From 6ac09f506cc3caa1d8944eee562c3c1127703d4f Mon Sep 17 00:00:00 2001
From: AaronWang04 <aarowang@nvidia.com>
Date: Tue, 21 Apr 2026 13:54:14 -0700
Subject: [PATCH 1/4] test

---
 quack/rmsnorm.py | 159 ++++++++++++++++++++++++++++++++++++++++-------
 1 file changed, 137 insertions(+), 22 deletions(-)

diff --git a/quack/rmsnorm.py b/quack/rmsnorm.py
index bf09b8c9..9d44f394 100644
--- a/quack/rmsnorm.py
+++ b/quack/rmsnorm.py
@@ -2,7 +2,7 @@
 
 import math
 from typing import Optional, Tuple, Type
-from functools import partial
+from functools import cache, partial
 
 import cuda.bindings.driver as cuda
 
@@ -539,7 +539,7 @@ class RMSNormBackward(ReductionBase):
     def __init__(self, dtype: cutlass.Numeric, N: int):
         # 2 stages for double buffering when computing mean of x_hat * wdy
         super().__init__(dtype, N, stage=2, reduction_dtype=Float32)
-        self.reload_wdy = None if N <= 16 * 1024 else "smem"
+        self.reload_wdy = "smem"
         if self.N > 128 * 1024 and self.dtype.width >= 32:
             # Not enough smem
             raise ValueError("RMSNormBackward does not support N > 128k with dtype >= 32 bits")
@@ -584,9 +584,12 @@ def __call__(
         mRstd: cute.Tensor,
         mdX: cute.Tensor,
         mdW: Optional[cute.Tensor],
+        mdW_final: Optional[cute.Tensor],
         mdRes: Optional[cute.Tensor],
         mdB: Optional[cute.Tensor],
+        mSemaphore: Optional[cute.Tensor],
         sm_count: Int32,
+        group_size: Int32,
         stream: cuda.CUstream,
     ):
         assert mX.element_type == self.dtype
@@ -600,10 +603,13 @@ def __call__(
         mW = (
             layout_utils.expand(mW, dim=0, size=tiler_mn[0]) if const_expr(mW is not None) else None
         )
+        if const_expr(mdW_final is not None):
+            mdW_final = layout_utils.expand(mdW_final, dim=0, size=1)
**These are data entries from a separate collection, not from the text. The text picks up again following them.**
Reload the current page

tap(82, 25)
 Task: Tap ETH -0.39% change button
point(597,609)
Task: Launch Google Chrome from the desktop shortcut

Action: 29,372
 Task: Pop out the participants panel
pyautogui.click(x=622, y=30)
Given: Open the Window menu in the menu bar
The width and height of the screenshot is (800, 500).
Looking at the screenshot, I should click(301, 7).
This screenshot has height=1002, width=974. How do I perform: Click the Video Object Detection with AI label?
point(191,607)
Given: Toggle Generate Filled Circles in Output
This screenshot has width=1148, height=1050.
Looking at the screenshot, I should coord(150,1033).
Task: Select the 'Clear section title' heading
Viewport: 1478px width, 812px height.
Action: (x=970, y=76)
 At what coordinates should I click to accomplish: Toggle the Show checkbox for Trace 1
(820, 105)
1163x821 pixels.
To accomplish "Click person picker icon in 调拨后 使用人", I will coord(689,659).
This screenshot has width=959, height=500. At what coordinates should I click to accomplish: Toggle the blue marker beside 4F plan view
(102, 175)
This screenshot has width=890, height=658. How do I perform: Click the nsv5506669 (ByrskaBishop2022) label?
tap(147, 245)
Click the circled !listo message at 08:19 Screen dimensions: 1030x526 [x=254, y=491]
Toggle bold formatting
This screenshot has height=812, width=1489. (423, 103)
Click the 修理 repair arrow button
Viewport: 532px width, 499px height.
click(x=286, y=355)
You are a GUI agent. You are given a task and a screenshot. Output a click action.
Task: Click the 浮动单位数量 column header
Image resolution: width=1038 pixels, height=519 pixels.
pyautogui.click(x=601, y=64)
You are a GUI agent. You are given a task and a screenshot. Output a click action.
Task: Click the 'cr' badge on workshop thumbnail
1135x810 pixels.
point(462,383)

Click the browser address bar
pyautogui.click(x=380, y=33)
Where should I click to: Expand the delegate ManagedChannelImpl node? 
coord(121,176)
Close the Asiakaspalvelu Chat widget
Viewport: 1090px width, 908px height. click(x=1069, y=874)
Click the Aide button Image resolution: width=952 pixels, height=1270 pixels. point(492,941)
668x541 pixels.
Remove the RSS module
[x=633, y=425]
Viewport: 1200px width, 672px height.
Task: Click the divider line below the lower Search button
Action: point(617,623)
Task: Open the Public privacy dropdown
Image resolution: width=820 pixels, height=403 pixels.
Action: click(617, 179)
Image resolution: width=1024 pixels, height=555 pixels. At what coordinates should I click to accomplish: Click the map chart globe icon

         num_blocks = sm_count
         num_heads = mX.shape[1] if const_expr(cute.rank(mX) == 3) else 1
         self.kernel(
-            mX, mW, mdO, mdResO, mRstd, mdX, mdW, mdB, mdRes, tiler_mn, tiled_copy, threads_per_row
+            mX, mW, mdO, mdResO, mRstd, mdX, mdW, mdW_final, mdB, mdRes, mSemaphore,
+            group_size, tiler_mn, tiled_copy, threads_per_row,
         ).launch(
             grid=[num_blocks, self.cluster_n, num_heads],
             block=[num_threads, 1, 1],
@@ -621,8 +627,11 @@ def kernel(
         mRstd: cute.Tensor,
         mdX: cute.Tensor,
         mdW: Optional[cute.Tensor],
+        mdW_final: Optional[cute.Tensor],
         mdB: Optional[cute.Tensor],
         mdRes: Optional[cute.Tensor],
+        mSemaphore: Optional[cute.Tensor],
+        group_size: Int32,
         tiler_mn: cute.Shape,
         tiled_copy: cute.TiledCopy,
         threads_per_row: cutlass.Constexpr[int],
@@ -893,6 +902,81 @@ def kernel(
             if const_expr(mdB is not None):
                 copy(tXrdB, tXgdB)
 
+        # Two-level grouped reduction: reduce dw_partial across CTAs into mdW_final.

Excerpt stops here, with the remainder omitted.